TASK TO COMPLETE.
After locating the line containing "Click the age structure list scrollbar thumb" in the entries below, please write out that line and the rest through the end exactly. Omit pictures.
--- SUPPLIED RECORDS ---
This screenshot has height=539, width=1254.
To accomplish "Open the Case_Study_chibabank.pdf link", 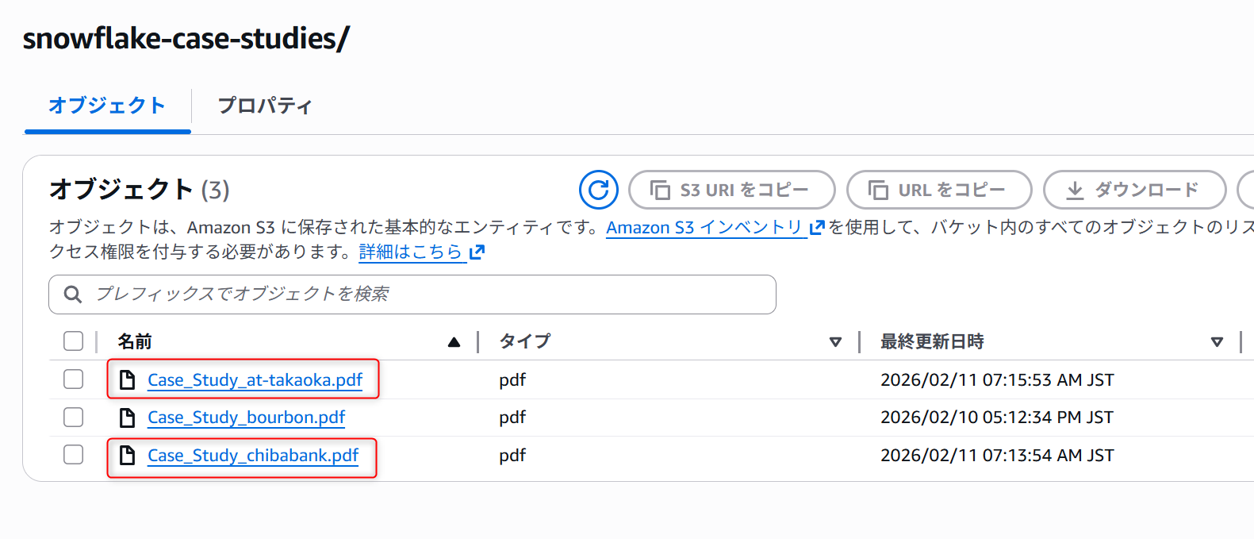I will 253,456.
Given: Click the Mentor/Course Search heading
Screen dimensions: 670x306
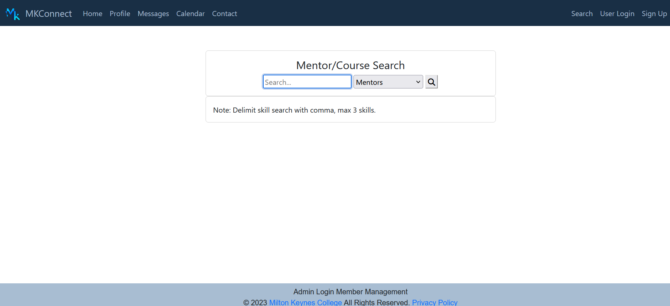Looking at the screenshot, I should pos(350,65).
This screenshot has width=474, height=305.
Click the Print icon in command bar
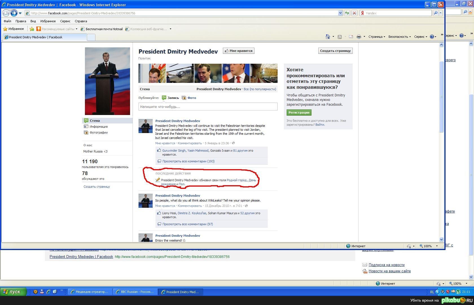coord(359,37)
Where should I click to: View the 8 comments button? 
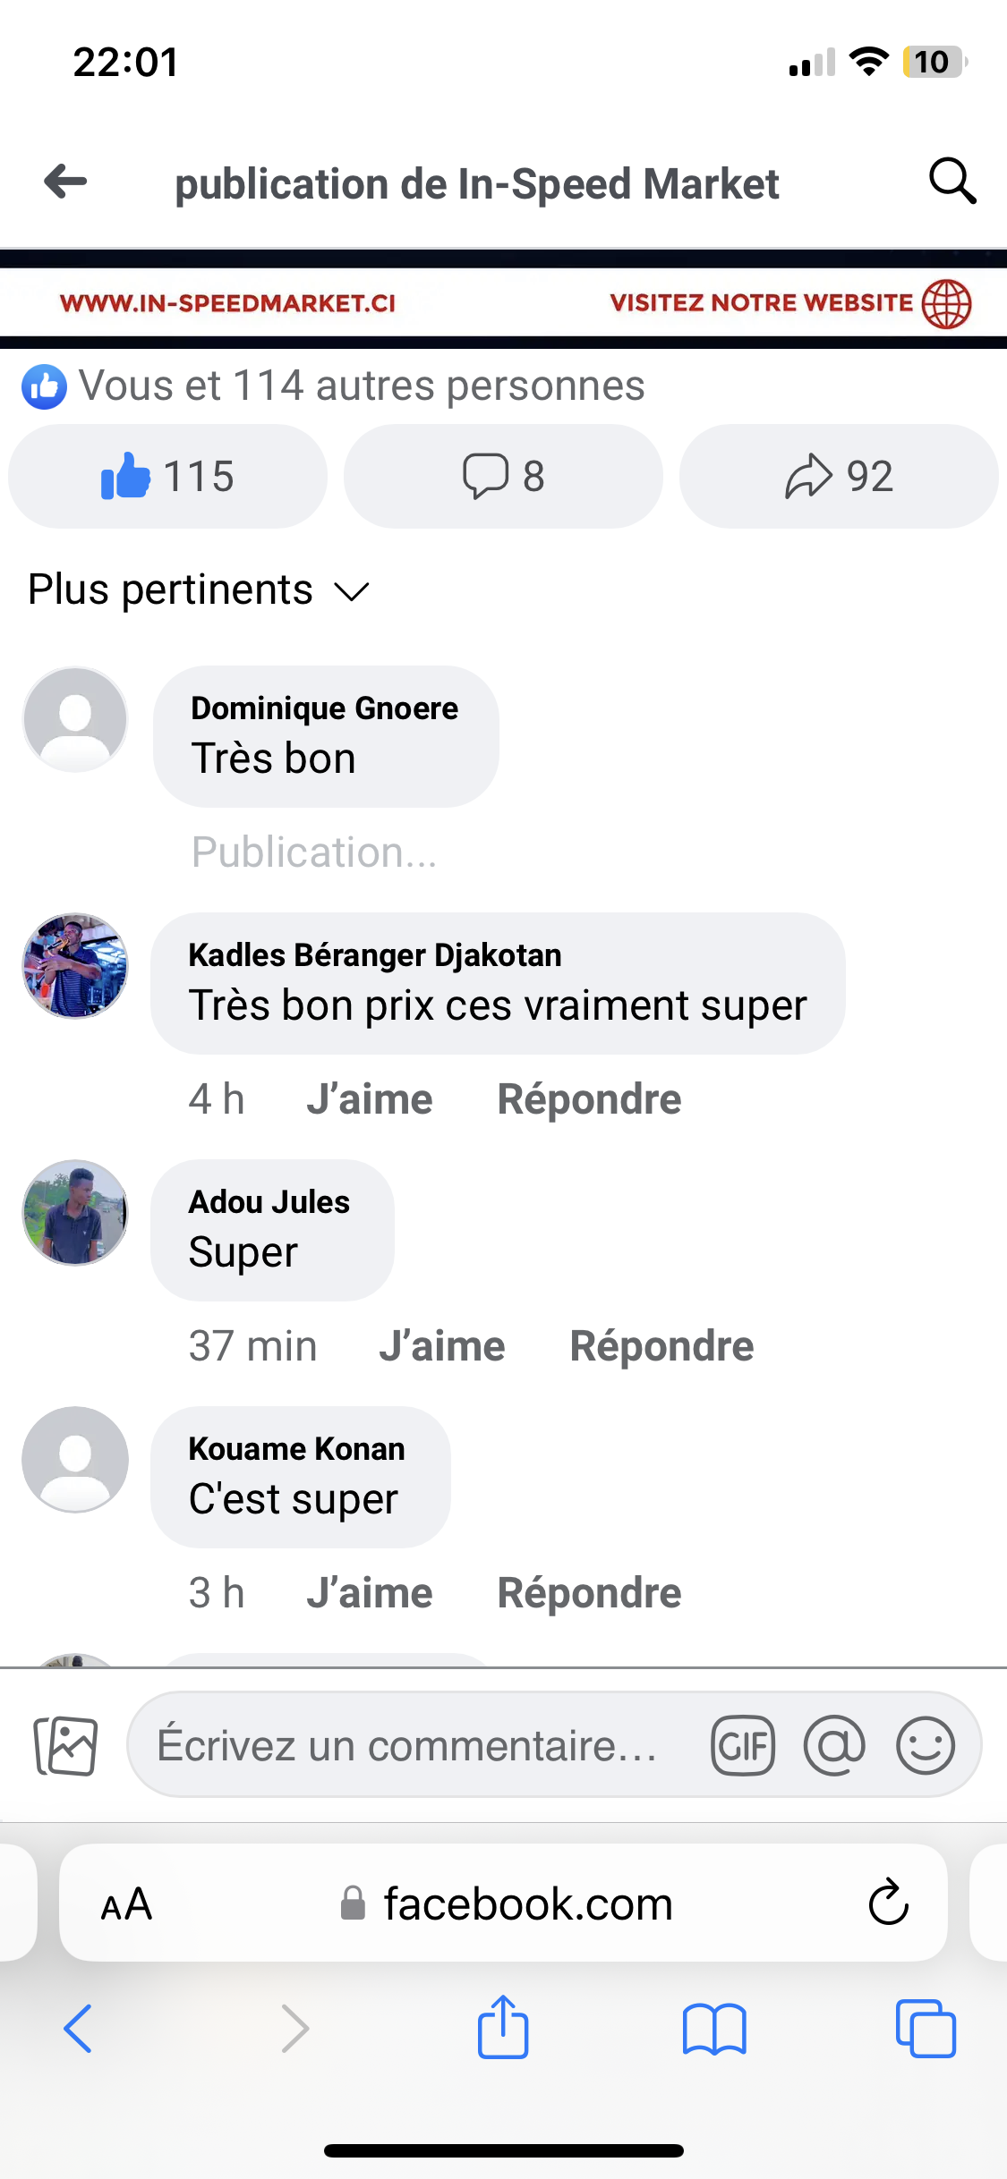pyautogui.click(x=503, y=476)
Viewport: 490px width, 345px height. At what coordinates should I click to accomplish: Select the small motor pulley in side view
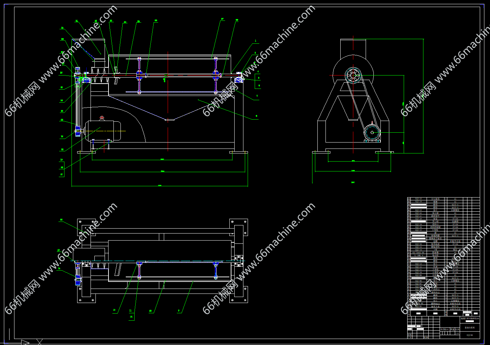click(x=372, y=133)
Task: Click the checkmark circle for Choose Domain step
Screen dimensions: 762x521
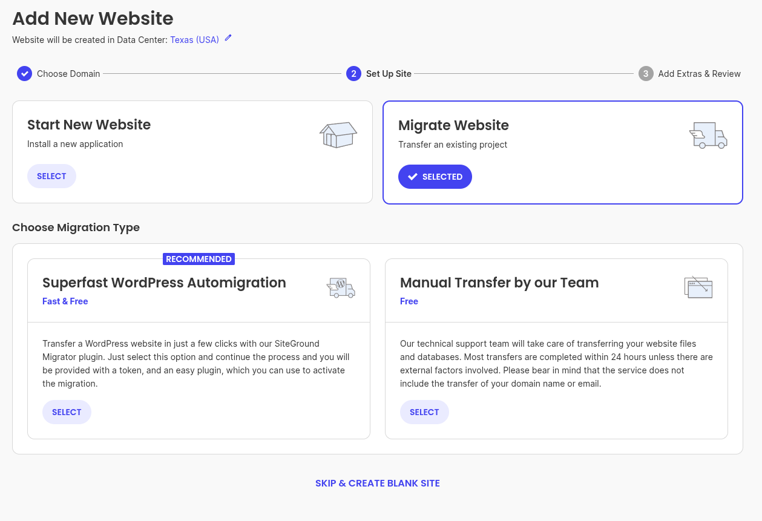Action: [24, 74]
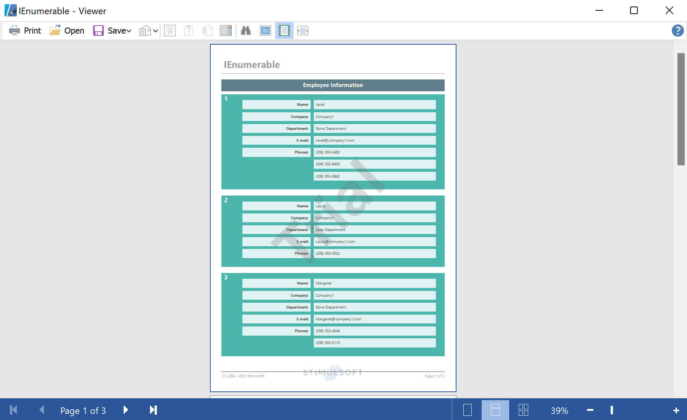Select the Page Width fit icon
The height and width of the screenshot is (420, 687).
303,31
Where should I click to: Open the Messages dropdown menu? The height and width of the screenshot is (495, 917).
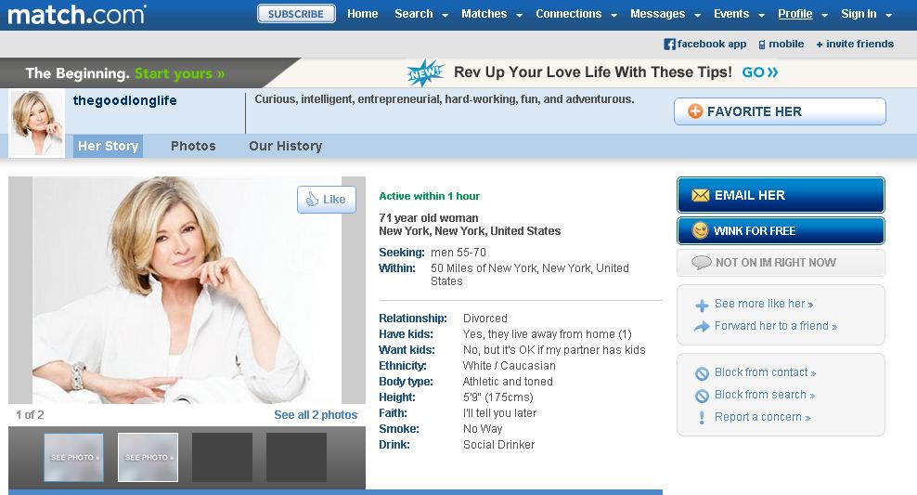click(x=665, y=14)
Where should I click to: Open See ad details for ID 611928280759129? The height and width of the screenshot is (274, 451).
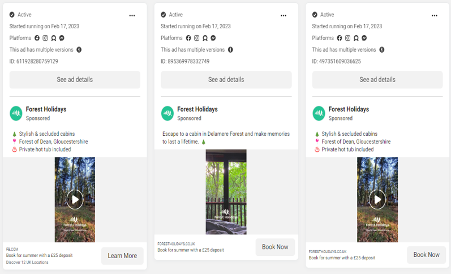click(x=75, y=80)
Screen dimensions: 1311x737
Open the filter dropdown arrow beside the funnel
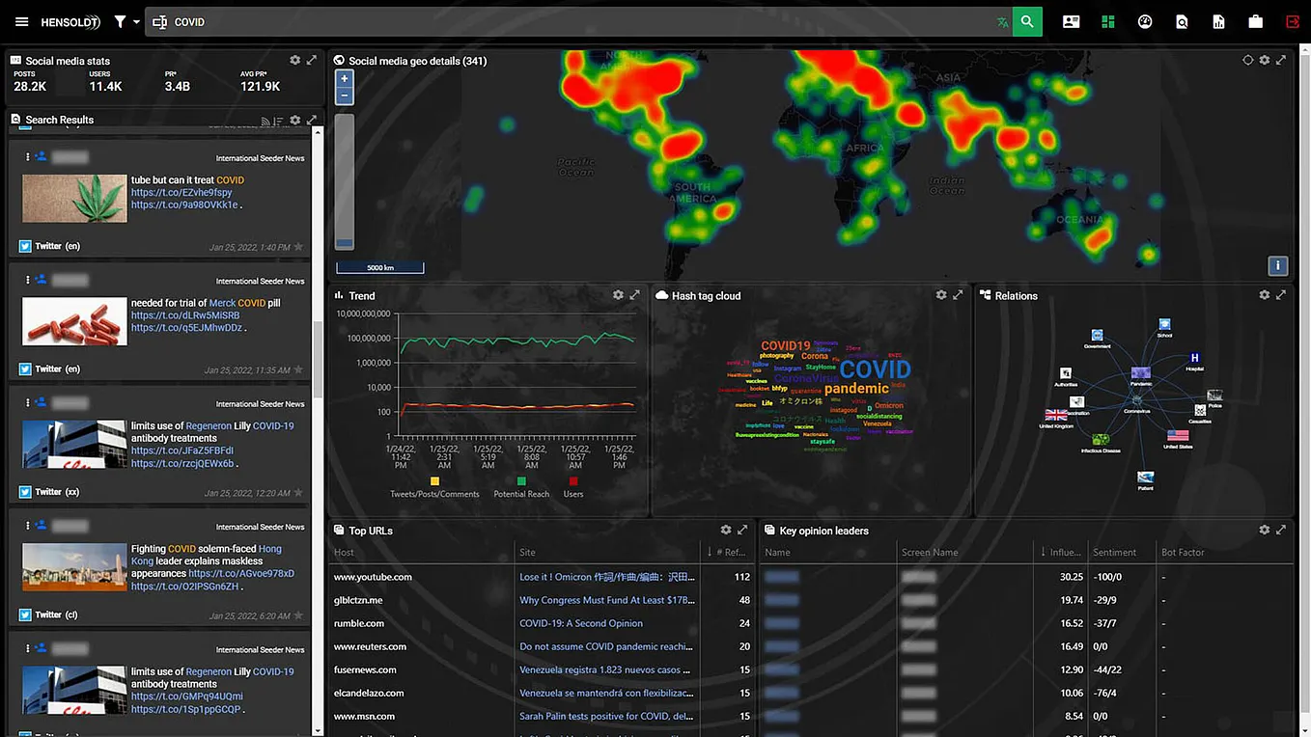135,21
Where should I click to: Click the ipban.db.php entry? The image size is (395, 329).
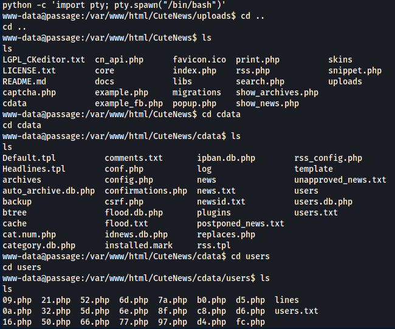click(226, 158)
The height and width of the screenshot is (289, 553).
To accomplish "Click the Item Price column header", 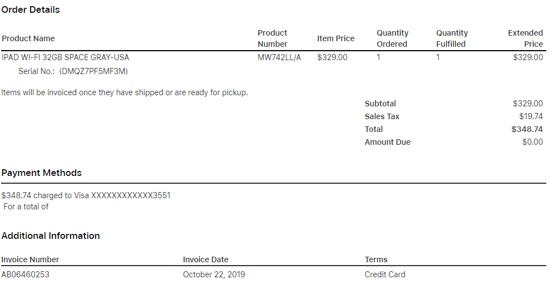I will [335, 38].
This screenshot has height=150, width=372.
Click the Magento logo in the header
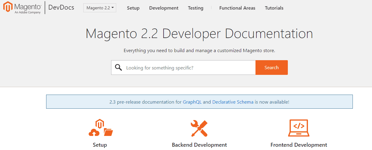(22, 7)
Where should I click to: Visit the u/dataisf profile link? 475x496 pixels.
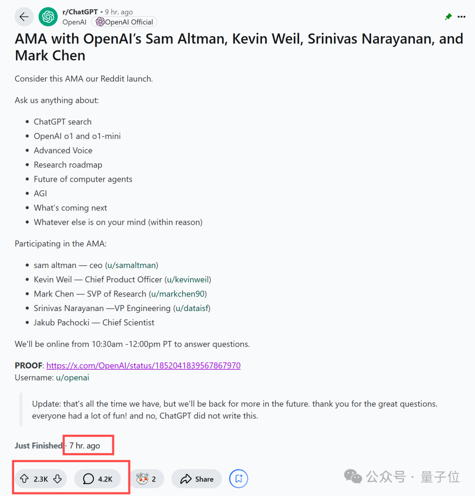click(192, 308)
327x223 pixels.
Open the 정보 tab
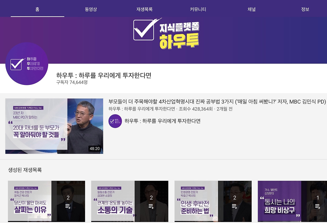(x=305, y=9)
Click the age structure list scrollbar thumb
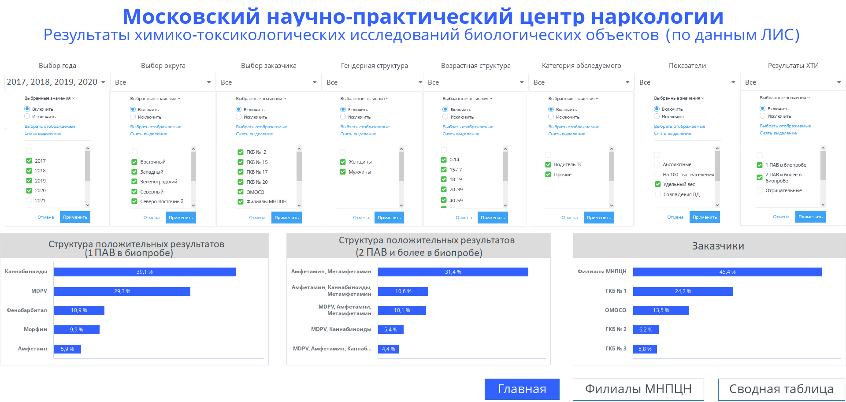The image size is (846, 402). tap(505, 166)
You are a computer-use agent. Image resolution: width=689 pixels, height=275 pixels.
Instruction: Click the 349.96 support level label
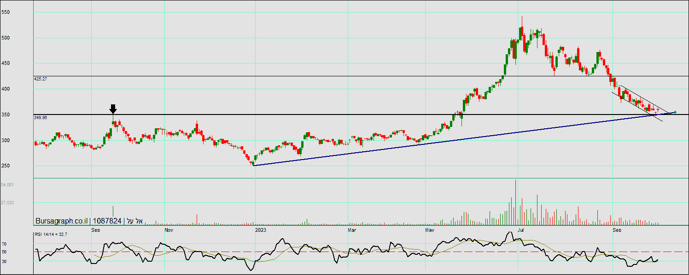click(x=41, y=118)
---
SOLVED PROBLEM.
Click the age structure list scrollbar thumb
The image size is (846, 402). tap(505, 166)
You are a computer-use agent. Image resolution: width=689 pixels, height=275 pixels.
Instruction: Click the 349.96 support level label
click(x=41, y=118)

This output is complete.